In this series, I’ll be taking a look at classic, cult classic, and modern horror films with ignorant eyes. The concept is scary simple.

Note to self: stay away from secluded mansions and creepy-ass dolls.

Released in 2013, The Conjuring has already garnered somewhat of a cult following, although it’s too soon to call it a “cult classic.” The film has been recommended to me by a number of people, both during its theatrical run and when researching for this series, so it was a no-brainer that this was something to check out.

It may be superficial, but the first thing that I noticed was how bad the wigs are. Seriously, who the hell ran the hair and makeup department? This is an issue that begins in the opening sequence—it features a female with a awkward-looking 1960s hairdo—and becomes a theme throughout the film.

Aside from the whole wig thing, there are quite a few other memorable moments in The Conjuring. These include when the crazy demon lady possesses Mrs. Perron with some icky blood, and that insane exorcism in the climax. These segments feature some of the best visual effects in the movie, and feature terrifying images that are sure to stay with me for a long time.

The Annabelle doll is easily the most unnerving aspect of the movie. Although it rarely surfaces, the cracked face plaything lingers in your mind from the opening sequence to the end credits. The fact that it has already spawned a spinoff movie proves the power of its character design.

Annabelle is one of the best examples of the ol’ bait-and-switch routine; a door moves, camera zooms, and nothing is there. I’m beginning to understand that this is a common practice in the horror genre.
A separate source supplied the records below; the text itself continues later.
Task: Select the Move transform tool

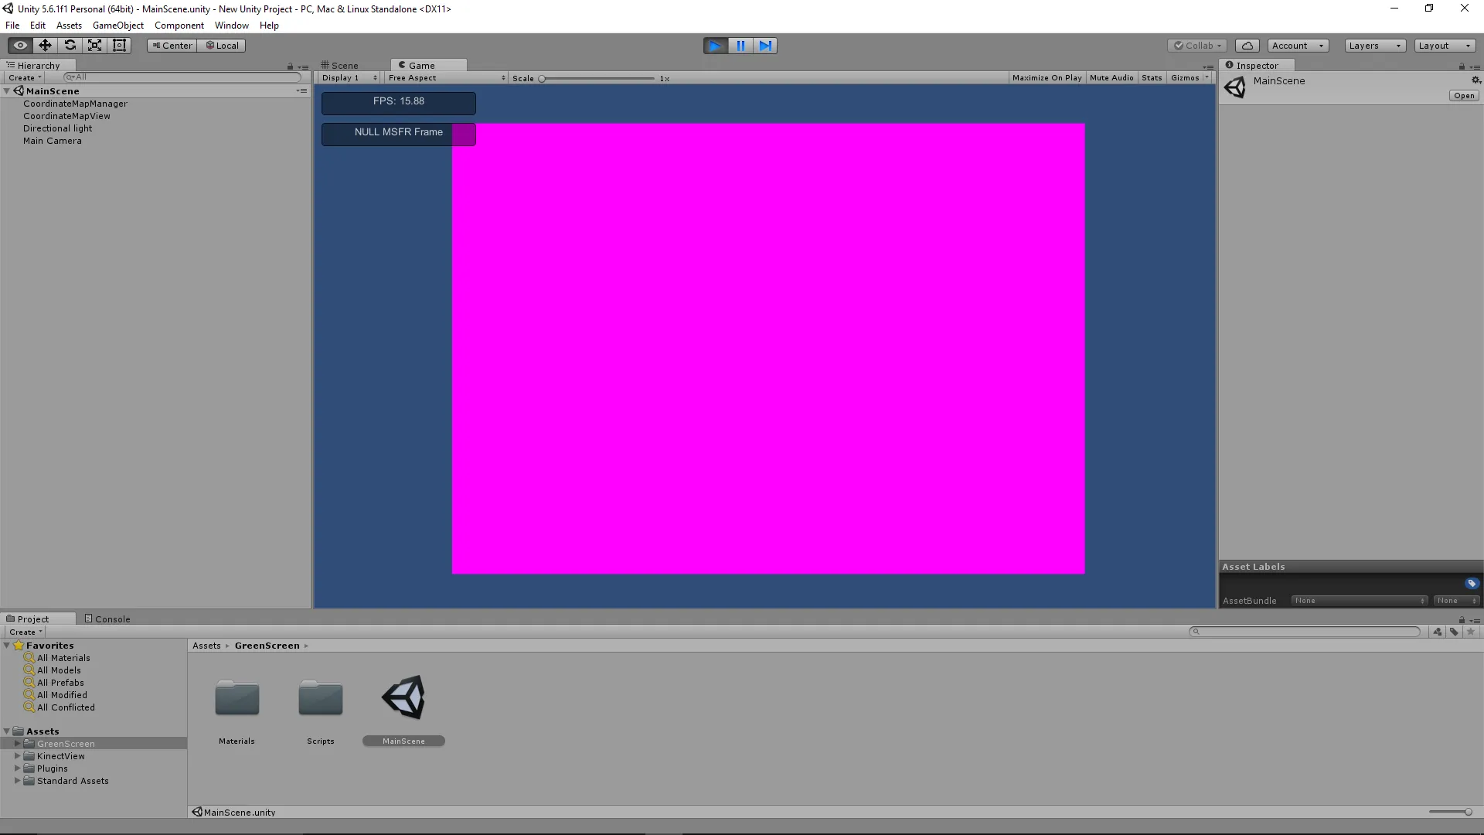Action: pos(45,46)
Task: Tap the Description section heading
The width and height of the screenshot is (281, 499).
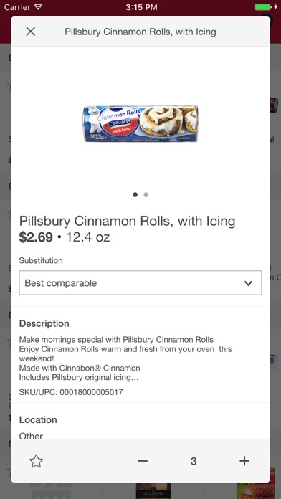Action: click(44, 323)
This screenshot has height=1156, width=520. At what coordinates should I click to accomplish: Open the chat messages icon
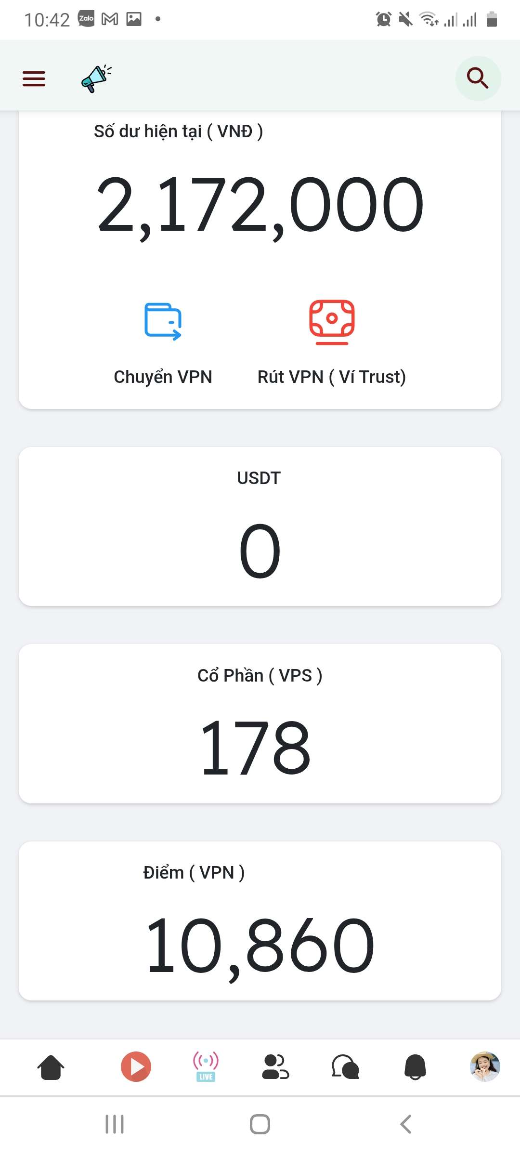345,1066
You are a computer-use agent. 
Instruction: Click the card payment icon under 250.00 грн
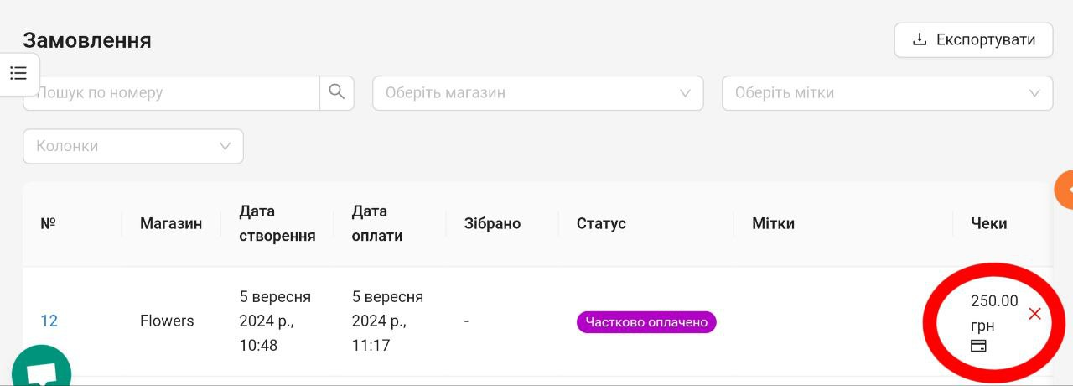(x=978, y=346)
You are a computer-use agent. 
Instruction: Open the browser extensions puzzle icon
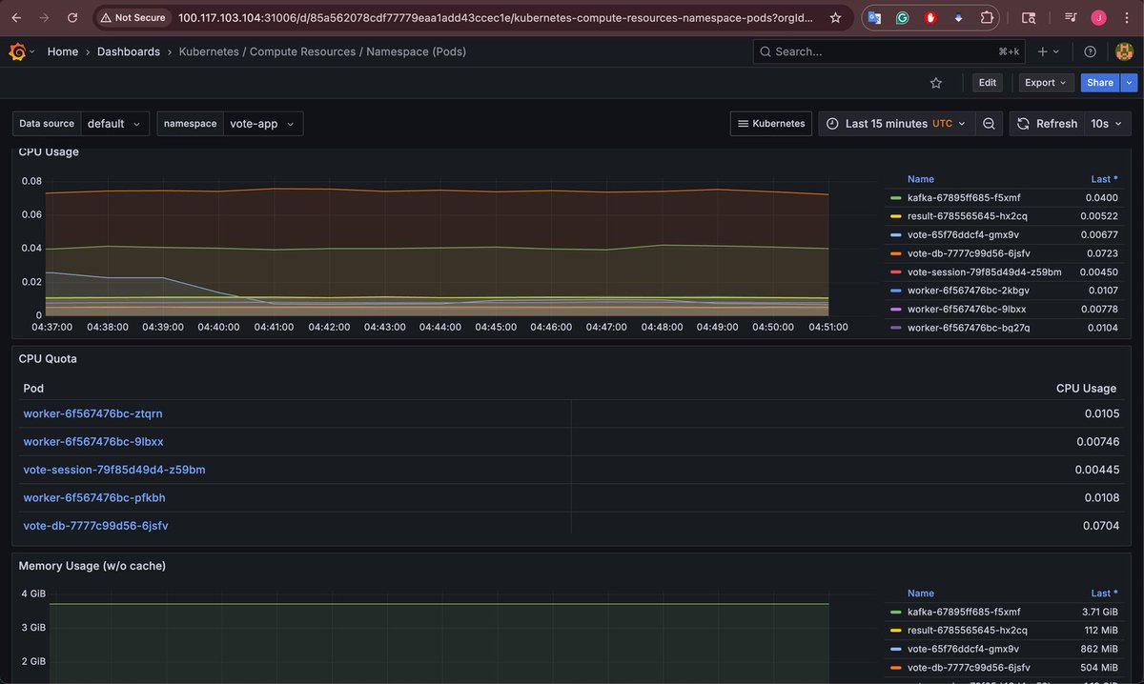[x=987, y=16]
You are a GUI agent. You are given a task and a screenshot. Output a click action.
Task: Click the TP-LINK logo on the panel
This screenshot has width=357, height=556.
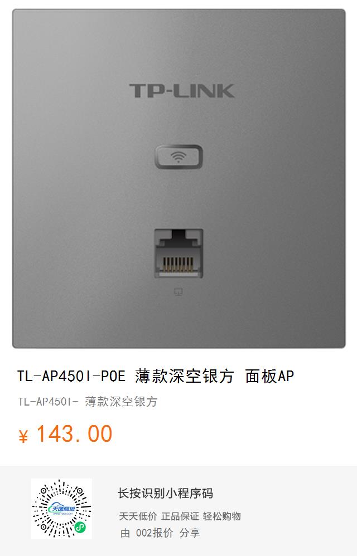(181, 91)

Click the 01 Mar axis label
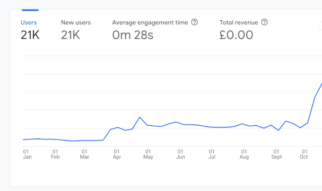(x=84, y=154)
When that technique is combined with effective moments of silence, The Conjuring becomes a masterclass of suspense, and makes viewers tremble with anticipation.

With all it does right, The Conjuring still doesn’t feel like an important film. While the pacing is great in the first and third act, the slow nature of the second act makes a good chunk of the movie feel dull and monotonous. Additionally, the familiar tropes and beats it follows, such as the wholesome family moving to a rundown mansion and the “based on a true story” shtick, suck any sort of originality out of the story. For these reasons, The Conjuring is a decent watch, but not worth the hype.